Moreover, the Lincoln assassination commission was filled with irregularities and thus is not a precedent people ought to read broadly.    The District Court opinion that rejected the habeas corpus petition of some of the convicted men was not convincing, and even if it was right the special circumstances presented by the murder of the President in wartime are far removed from the cases of the Guantanamo detainees.


Per Curiam Opinions

The decision of the Fifth Circuit–sure to be before the Supreme Court next Term–upholding the new Texas abortion regulations raises the question of whether per curiam opinions should still exist.

If a decision is truly a joint work (say by all three members of a panel), then perhaps that title makes sense. I think the “Joint Opinion of X, Y, and Z” is better, but that’s a semantic point.  Appellate courts, though, should not be calling an opinion “per curiam” to shield its author from identification.  We deserve to know who wrote a published opinion.

The only plausible rationale for not identifying an opinion’s author is that in organized crime or terrorism cases judges may fear retaliation.  But this is a rare circumstance.  More often what they probably fear is public scrutiny and accountability.


Thoughts on Zitovsky

I did not have this case in my top tier of ones that I’m following this term, but let me throw out a couple of observations.

1.  There is a question about whether Zitovsky had standing, as Will Baude explained in a recent NY Times op-ed.  None of the Justices said anything about this, which is one more piece of evidence for the idea that standing doctrine in the Supreme Court is only prudential.

2.  Not much was accomplished here by judicial action.  The Court would have been better off going with the idea that this is a political question (that point was rejected in a prior Supreme Court case on the same facts).  Both here and in Noel Canning the separation-of-powers question was intellectually interesting, but that’s all.  Congress and the Executive have been clashing over diplomatic issues since the dawn of the Republic–they can work it out on their own.

3.  Chief Justice Roberts’ opinion has the better of the argument.  Since Congress can take many valid actions that undercut diplomatic recognition, such as not funding an embassy, refusing to confirm an ambassador, or letting an unrecognized government leader speak to a Joint Session, I don’t see why passports are any different.  Justice Kennedy’s opinion is not persuasive on the point.



The Presumption of Constitutionality

As part of my research on separation of powers, I’ve been asking myself the following:  Why is an Act of Congress presumed to be constitutional?  The Supreme Court has said that this is true many times, and this presumption is important.
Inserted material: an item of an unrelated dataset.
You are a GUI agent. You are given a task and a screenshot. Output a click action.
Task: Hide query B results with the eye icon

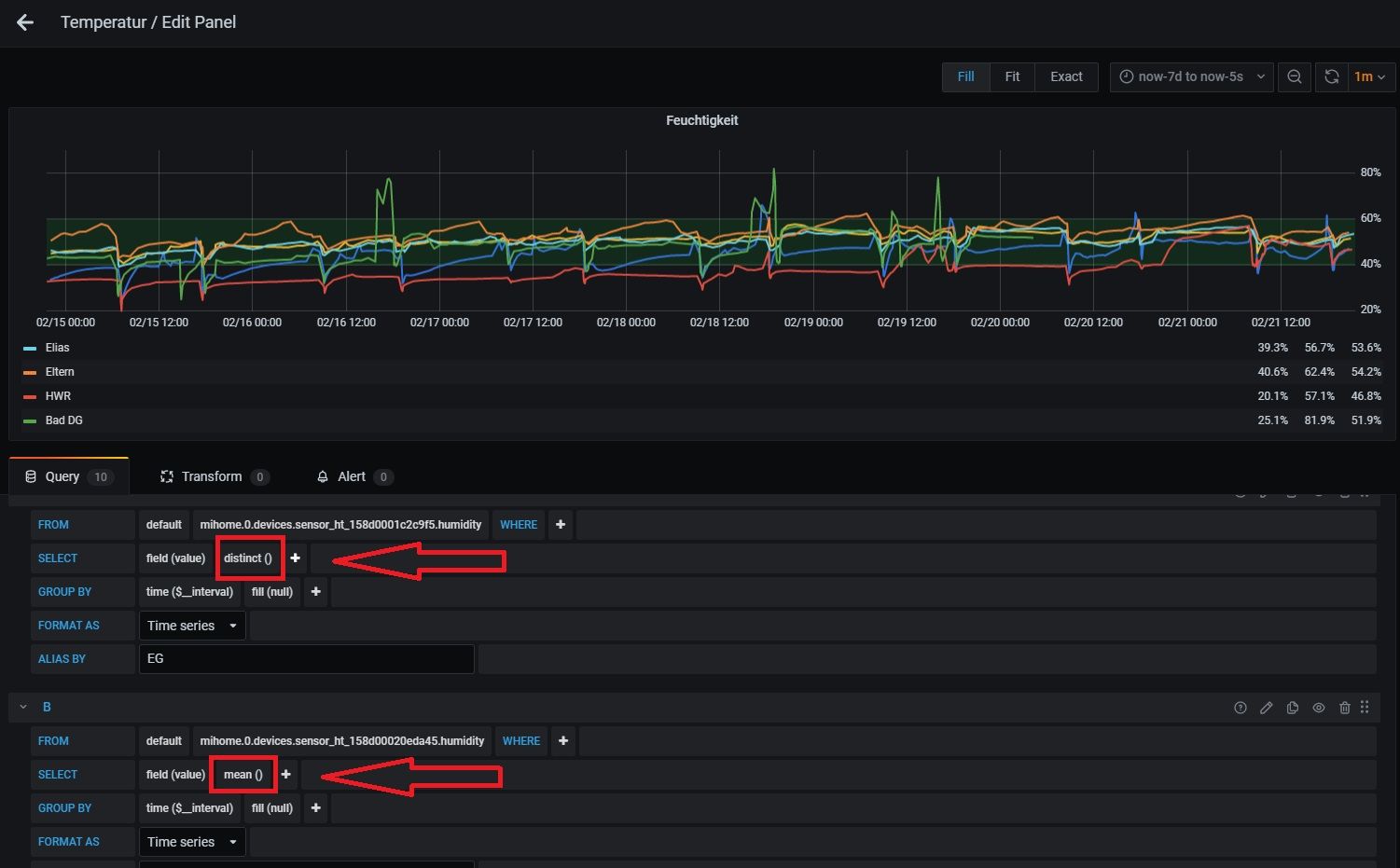(x=1319, y=708)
Randy Barnett made a major contribution by pointing out that you could instead have a “presumption of liberty” in certain situations.

Here are two possible defenses of the constitutionality presumption:

1.  If the democratically elected branches agree that a law is constitutional, then that call is entitled to a presumption of validity.

2.  If two of the three branches agree that a law is constitutional, then that judgment is entitled to some deference.

One of these ideas draws a distinction between the elected and unelected branches.  The other is just a question of numbers (two versus one).

But there is a problem with these answers.  Congress can unilaterally enact a statute with a two-thirds majority in each House.  And a law that came from an override of a presidential veto would still get a presumption of validity.  Now a response to this could be,  “Two-thirds of two houses of Congress is the equivalent of two of the three branches, or that sort of lopsided majority gives the statute enough democratic legitimacy to earn a presumption of validity.”  Maybe, but I’m not sure.

Another possible answer, though, is that Acts of Congress deserve the benefit of the doubt is that Congress is the superior branch.  That is true whether the President signs the bill into law or not.  Since I’m making the “the three branches are not equal” argument in my paper, I am drawn to this explanation.  But I need to think more about why Acts of Congress are presumed valid.